About this exercise: From the line containing "Image resolution: width=476" to the last line of the records below, transcribe everything exactly, pictures excluded.

********************

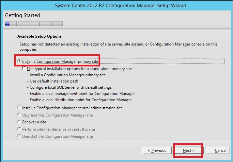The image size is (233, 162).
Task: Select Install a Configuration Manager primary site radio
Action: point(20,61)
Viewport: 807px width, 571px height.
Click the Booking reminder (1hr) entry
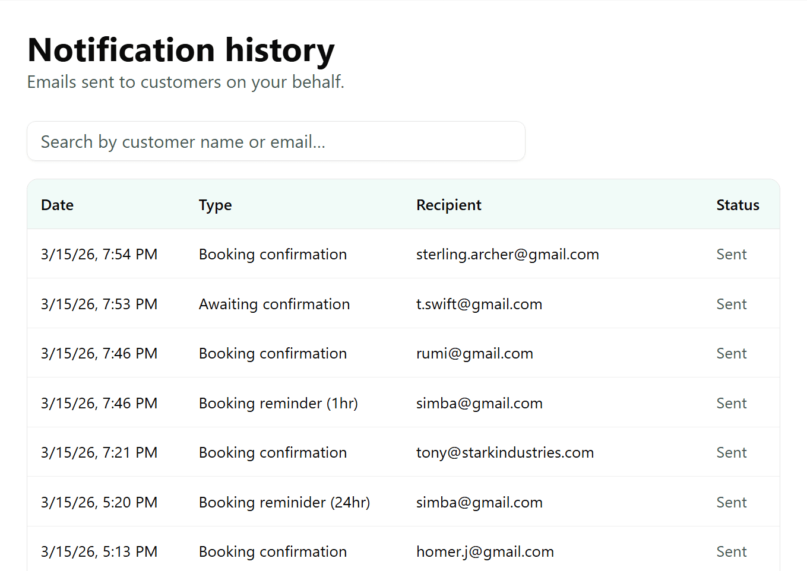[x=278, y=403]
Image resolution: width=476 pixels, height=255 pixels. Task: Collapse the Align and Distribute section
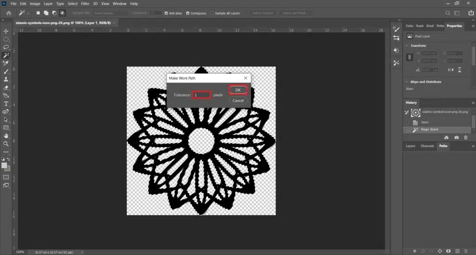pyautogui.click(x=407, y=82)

********************

Response area:
Image resolution: width=476 pixels, height=255 pixels. Task: Collapse the Align and Distribute section
pyautogui.click(x=407, y=82)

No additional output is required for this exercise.